══ SUPPLIED RECORDS ══

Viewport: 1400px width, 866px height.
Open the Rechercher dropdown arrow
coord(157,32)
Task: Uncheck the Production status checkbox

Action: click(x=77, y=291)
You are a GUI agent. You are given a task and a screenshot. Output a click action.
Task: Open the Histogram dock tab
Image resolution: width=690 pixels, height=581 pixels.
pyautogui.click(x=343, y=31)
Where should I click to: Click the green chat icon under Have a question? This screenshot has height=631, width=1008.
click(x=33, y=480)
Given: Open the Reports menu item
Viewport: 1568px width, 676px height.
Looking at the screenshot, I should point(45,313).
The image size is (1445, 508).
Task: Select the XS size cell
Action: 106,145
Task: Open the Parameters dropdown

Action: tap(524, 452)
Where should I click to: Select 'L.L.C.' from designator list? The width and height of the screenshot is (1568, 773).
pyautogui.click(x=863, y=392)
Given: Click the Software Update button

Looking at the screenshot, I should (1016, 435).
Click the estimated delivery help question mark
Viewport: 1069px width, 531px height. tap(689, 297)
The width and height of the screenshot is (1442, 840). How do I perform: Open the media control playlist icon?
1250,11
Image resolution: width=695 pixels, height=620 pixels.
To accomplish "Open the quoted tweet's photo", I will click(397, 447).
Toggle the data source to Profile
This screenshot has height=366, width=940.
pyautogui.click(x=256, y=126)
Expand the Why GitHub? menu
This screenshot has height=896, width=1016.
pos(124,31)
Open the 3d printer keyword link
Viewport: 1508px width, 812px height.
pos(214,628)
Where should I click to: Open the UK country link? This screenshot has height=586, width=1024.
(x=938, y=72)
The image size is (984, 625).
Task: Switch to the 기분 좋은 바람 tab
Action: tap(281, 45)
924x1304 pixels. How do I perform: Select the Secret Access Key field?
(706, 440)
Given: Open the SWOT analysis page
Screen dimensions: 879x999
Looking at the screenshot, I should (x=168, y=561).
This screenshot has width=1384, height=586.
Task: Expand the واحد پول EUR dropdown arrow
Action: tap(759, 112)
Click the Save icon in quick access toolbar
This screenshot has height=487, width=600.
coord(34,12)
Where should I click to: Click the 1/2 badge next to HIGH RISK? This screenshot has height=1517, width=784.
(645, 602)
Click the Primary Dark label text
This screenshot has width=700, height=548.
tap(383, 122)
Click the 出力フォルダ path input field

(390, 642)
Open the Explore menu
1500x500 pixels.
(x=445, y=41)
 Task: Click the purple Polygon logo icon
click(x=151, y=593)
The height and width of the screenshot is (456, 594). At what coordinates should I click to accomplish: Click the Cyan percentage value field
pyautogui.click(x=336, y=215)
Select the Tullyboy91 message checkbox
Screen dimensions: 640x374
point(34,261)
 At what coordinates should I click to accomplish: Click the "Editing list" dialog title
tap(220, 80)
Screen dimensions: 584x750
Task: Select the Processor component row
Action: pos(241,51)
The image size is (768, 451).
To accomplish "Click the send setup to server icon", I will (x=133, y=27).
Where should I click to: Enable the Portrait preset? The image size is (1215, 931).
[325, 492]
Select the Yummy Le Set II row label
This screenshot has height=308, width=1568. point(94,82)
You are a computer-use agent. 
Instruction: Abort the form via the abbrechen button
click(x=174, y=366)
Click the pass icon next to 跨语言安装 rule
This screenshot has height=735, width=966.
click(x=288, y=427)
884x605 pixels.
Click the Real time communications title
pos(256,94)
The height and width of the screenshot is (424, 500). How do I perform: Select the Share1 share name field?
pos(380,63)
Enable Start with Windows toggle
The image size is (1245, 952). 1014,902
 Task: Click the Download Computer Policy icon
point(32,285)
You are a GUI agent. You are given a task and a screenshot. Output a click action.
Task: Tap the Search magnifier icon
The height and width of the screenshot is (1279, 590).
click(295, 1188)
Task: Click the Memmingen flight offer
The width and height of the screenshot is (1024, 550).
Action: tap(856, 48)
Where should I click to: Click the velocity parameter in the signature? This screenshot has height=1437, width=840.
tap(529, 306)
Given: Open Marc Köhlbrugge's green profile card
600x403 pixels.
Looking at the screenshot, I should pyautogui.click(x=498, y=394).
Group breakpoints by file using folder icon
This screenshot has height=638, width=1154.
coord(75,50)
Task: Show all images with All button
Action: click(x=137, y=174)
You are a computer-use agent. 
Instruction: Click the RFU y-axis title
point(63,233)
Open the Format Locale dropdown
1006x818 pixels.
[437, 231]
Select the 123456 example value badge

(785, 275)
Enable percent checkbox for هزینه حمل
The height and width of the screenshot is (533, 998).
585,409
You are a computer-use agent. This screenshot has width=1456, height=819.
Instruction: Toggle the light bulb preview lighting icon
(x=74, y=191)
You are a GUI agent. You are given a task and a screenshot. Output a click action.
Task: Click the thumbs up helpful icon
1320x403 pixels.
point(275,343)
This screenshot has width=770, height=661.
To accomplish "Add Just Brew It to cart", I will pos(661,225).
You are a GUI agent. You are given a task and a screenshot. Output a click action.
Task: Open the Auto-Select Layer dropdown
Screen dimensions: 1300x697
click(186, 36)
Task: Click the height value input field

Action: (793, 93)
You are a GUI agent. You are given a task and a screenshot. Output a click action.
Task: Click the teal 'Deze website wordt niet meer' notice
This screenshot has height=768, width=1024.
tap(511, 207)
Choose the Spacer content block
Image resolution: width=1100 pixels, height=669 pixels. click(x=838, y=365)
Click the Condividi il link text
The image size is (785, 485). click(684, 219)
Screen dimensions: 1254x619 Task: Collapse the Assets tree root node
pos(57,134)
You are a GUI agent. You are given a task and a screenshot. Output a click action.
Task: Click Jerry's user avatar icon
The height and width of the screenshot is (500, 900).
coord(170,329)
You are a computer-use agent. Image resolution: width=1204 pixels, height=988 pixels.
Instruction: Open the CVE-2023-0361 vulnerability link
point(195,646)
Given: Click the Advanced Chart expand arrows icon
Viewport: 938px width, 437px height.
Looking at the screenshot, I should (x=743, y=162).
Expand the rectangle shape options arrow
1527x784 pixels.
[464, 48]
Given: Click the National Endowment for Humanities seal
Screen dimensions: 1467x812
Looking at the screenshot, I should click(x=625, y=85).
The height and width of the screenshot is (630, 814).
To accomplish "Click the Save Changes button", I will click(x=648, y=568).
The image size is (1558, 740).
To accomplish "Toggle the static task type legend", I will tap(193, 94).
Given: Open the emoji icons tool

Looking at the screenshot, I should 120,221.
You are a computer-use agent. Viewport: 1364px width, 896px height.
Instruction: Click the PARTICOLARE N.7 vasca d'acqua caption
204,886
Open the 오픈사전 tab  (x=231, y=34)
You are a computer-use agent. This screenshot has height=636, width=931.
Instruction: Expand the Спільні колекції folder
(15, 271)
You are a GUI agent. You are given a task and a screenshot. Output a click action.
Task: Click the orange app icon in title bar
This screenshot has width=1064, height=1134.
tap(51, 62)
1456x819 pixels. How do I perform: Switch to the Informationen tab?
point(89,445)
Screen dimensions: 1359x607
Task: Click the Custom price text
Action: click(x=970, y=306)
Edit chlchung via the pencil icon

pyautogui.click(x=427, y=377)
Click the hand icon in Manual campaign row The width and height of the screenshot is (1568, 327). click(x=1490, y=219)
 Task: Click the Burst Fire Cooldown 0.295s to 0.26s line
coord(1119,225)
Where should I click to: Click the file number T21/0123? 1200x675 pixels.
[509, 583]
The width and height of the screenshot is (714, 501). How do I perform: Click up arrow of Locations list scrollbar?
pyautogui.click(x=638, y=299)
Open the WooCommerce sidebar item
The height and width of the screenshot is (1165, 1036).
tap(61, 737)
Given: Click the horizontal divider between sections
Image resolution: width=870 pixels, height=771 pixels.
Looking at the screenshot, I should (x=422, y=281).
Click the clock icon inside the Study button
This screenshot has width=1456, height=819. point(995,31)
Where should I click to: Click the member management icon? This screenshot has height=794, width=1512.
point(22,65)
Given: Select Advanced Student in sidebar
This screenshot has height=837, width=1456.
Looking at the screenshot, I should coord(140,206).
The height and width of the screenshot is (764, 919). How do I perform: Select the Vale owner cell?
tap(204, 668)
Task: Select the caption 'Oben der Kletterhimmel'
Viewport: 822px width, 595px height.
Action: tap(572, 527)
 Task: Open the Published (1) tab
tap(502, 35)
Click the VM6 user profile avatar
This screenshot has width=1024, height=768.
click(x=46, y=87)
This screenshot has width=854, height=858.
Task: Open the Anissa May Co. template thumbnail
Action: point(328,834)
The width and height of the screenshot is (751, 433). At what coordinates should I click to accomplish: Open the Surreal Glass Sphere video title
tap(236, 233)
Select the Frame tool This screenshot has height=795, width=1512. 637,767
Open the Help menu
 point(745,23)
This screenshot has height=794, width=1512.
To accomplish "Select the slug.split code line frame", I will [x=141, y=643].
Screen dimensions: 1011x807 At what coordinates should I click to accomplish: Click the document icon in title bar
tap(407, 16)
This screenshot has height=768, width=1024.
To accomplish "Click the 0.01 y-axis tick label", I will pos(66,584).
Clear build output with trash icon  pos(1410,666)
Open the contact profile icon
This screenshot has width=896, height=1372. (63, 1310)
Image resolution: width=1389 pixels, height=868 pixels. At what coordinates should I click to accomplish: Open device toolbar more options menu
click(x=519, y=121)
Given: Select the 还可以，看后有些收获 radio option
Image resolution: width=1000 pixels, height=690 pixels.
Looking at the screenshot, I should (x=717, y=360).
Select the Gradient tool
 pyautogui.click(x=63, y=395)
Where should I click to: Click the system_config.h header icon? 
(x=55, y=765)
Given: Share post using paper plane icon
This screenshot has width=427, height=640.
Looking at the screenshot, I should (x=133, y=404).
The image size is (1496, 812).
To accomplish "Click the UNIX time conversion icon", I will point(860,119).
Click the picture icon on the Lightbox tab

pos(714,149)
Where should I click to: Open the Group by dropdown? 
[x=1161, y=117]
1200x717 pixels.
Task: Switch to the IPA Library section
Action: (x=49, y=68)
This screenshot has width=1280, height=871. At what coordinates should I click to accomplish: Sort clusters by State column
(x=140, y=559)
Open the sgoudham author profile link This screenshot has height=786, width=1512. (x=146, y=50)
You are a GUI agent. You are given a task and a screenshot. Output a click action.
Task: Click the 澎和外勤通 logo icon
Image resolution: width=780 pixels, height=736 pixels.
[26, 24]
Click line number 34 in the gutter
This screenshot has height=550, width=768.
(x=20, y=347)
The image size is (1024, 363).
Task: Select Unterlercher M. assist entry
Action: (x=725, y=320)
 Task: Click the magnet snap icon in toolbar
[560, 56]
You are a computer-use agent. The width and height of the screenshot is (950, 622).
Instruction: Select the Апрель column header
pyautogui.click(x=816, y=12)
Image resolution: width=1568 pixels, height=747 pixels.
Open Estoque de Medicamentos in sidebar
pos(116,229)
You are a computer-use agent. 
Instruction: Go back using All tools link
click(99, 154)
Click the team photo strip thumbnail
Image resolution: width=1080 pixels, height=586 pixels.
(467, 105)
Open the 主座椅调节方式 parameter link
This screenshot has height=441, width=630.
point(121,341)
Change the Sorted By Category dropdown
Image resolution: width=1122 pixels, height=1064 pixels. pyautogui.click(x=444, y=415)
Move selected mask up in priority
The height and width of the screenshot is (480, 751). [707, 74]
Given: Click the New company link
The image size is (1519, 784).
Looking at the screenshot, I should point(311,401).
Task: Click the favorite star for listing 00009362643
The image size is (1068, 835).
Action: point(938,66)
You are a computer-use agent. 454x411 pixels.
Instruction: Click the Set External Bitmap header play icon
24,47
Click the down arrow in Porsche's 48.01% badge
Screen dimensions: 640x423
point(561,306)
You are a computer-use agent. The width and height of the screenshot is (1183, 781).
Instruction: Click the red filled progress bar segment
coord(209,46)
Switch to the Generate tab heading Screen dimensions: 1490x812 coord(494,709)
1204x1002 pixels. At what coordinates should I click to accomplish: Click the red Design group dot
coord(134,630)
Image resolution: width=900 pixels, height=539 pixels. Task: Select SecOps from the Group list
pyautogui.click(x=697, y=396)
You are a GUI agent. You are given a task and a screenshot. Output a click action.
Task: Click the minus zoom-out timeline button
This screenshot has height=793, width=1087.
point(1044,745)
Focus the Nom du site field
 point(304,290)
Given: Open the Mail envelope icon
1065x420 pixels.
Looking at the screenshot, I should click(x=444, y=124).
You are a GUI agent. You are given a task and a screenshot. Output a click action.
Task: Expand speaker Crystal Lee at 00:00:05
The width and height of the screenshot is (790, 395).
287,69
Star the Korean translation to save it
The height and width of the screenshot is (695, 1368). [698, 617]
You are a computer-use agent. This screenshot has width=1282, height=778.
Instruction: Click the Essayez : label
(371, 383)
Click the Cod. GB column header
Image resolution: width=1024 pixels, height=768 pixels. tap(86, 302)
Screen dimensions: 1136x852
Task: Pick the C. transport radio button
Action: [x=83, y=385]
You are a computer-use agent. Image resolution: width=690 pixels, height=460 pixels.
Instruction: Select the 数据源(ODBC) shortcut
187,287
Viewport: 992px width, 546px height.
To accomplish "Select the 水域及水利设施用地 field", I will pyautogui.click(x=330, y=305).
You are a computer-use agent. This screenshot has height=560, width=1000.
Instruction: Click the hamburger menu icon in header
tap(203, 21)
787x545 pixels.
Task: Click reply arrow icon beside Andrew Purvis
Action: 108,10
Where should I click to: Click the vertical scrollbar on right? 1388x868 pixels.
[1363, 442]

═══

* [WHAT IS EXPECTED]:
Write out the lines exactly, beginning at the line that contains "Where should I click to: Click the green" and stopping after the line that contains "pos(124,31)".

* [SOLUTION]:
Where should I click to: Click the green chat icon under Have a question? This screenshot has height=631, width=1008.
click(x=33, y=480)
Given: Open the Reports menu item
Viewport: 1568px width, 676px height.
Looking at the screenshot, I should point(45,313).
The image size is (1445, 508).
Task: Select the XS size cell
Action: 106,145
Task: Open the Parameters dropdown

Action: tap(524, 452)
Where should I click to: Select 'L.L.C.' from designator list? The width and height of the screenshot is (1568, 773).
pyautogui.click(x=863, y=392)
Given: Click the Software Update button

Looking at the screenshot, I should (1016, 435).
Click the estimated delivery help question mark
Viewport: 1069px width, 531px height. tap(689, 297)
The width and height of the screenshot is (1442, 840). How do I perform: Open the media control playlist icon?
1250,11
Image resolution: width=695 pixels, height=620 pixels.
To accomplish "Open the quoted tweet's photo", I will click(397, 447).
Toggle the data source to Profile
This screenshot has height=366, width=940.
pyautogui.click(x=256, y=126)
Expand the Why GitHub? menu
This screenshot has height=896, width=1016.
pos(124,31)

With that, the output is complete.